The bottle is a piece of evidence and the evidence is a bottle and the bottle has a dollar sign in the director’s name and the director is suing the reporter and investigating the reporter and the reporter found the bottle and the bottle is Woodford Reserve and the Woodford Reserve distillery has been making bourbon for 200 years and has never before been involved in a story about the FBI director’s personal brand strategy and the brand strategy includes playing cards and scarves and beanies and bourbon and a dollar sign and the dollar sign is in the name and the name is on the bottle and the bottle is the story.

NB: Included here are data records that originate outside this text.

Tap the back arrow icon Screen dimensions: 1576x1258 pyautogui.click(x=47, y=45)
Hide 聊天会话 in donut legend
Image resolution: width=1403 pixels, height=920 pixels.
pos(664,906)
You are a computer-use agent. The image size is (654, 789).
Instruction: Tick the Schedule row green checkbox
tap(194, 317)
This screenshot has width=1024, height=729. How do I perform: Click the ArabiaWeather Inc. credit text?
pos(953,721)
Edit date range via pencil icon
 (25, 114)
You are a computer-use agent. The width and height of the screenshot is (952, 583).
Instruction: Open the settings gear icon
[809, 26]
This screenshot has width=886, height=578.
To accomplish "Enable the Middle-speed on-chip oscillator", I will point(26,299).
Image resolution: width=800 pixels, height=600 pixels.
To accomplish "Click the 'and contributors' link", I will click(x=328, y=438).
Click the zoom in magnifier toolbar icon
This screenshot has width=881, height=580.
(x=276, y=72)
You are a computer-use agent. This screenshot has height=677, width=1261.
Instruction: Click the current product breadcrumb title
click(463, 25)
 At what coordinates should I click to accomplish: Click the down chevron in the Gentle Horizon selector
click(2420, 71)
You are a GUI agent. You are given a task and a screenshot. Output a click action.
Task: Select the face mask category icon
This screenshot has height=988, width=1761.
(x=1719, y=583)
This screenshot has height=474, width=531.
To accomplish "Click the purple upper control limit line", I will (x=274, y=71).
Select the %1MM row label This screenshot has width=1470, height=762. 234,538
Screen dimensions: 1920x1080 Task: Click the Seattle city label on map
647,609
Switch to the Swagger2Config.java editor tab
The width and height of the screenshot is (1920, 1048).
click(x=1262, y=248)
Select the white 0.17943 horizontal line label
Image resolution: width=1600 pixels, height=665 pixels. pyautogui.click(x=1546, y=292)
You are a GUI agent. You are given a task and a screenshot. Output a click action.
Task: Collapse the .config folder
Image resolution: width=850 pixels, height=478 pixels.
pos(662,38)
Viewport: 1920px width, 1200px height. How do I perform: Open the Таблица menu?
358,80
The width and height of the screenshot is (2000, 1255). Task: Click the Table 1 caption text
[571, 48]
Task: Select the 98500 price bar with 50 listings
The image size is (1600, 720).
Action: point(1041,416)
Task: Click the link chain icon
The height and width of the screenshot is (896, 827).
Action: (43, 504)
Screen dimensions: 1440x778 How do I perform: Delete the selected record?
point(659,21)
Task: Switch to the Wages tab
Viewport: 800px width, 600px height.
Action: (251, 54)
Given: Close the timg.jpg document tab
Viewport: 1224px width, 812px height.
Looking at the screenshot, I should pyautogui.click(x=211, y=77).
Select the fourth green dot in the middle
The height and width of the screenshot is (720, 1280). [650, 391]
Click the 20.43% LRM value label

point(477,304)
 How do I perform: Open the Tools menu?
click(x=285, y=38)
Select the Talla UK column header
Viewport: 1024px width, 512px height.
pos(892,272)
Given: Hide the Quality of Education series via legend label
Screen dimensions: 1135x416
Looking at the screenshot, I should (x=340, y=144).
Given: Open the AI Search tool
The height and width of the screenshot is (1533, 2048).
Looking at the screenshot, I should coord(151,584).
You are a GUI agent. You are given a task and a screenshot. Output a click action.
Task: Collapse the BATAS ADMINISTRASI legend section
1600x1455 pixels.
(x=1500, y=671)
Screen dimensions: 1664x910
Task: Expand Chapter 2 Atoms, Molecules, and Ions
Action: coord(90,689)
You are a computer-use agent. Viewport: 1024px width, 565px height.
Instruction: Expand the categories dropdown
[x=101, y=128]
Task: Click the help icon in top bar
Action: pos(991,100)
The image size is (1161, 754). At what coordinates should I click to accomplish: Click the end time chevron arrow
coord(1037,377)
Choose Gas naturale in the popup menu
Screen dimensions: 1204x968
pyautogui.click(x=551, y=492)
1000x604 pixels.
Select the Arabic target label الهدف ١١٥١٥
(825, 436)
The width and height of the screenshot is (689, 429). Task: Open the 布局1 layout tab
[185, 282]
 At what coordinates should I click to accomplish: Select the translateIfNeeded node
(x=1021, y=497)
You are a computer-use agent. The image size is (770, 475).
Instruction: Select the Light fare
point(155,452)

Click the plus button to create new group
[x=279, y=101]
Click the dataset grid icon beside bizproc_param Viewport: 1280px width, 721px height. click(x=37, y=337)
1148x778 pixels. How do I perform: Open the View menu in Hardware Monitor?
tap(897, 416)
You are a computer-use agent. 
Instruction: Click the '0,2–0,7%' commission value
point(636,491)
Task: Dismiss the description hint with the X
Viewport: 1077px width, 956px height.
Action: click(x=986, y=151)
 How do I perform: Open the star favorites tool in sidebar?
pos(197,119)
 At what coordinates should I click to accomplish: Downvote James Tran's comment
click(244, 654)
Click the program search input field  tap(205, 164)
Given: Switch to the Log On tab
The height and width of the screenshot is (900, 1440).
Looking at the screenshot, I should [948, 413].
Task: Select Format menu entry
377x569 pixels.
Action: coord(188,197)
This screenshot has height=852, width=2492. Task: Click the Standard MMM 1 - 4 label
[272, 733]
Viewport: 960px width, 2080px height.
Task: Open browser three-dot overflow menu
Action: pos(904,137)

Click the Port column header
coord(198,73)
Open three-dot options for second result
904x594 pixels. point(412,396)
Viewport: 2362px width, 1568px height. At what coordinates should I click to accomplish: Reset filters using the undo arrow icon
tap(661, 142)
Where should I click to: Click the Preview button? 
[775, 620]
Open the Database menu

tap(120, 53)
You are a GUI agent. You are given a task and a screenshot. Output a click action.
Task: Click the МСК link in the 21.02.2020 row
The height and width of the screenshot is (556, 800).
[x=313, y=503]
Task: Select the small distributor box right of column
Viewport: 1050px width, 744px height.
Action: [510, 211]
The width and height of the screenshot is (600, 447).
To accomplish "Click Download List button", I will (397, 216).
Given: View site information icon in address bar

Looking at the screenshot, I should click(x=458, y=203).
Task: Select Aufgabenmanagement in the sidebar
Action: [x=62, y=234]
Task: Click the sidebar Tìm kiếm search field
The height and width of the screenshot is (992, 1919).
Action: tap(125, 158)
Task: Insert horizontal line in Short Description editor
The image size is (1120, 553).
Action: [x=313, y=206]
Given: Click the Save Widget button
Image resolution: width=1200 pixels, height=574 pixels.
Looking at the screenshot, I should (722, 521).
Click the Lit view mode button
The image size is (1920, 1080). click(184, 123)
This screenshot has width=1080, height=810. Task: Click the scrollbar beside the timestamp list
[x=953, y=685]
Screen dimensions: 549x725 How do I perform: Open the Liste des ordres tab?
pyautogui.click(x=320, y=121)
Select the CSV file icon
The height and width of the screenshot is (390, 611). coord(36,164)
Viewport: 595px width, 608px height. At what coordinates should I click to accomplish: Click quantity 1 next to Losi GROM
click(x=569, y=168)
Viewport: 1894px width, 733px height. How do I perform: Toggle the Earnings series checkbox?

Chad Exposé, Investigative Reporter, filed this piece on May 6, 2026, with a confidence level of 100% and zero fake sources, because the story is from The Atlantic, written by Sarah Fitzpatrick, and confirmed by Mediaite, Raw Story, Political Wire, HuffPost, and El-Balad. The eight sources include current and former FBI and DOJ employees. The Woodford Reserve bottles, the ‘Ka$h’ engraving, the FBI seal, the #9, the eagle, the Milan locker room, the DOJ aircraft transport, and the merch website (beanies, T-shirts, hoodies, caps, playing cards, scarves) are all documented. George Hill’s quotes are verbatim. The former senior official’s laughter is documented by Fitzpatrick. The FBI criminal investigation into Fitzpatrick’s sources is confirmed by HuffPost. Patel’s defamation lawsuit against The Atlantic is confirmed. Jeffrey Goldberg’s statement is verbatim. The ‘demoralizing’ and ‘zero-tolerance’ characterizations are from current and former agents. Chad has the paper trail. The paper trail has a dollar sign in it. Gerald the houseplant has reviewed this article. Gerald does not drink bourbon. Gerald does not have personalized merch. Gerald does not have a dollar sign in his name. Gerald’s name is Gerald. Gerald is fine.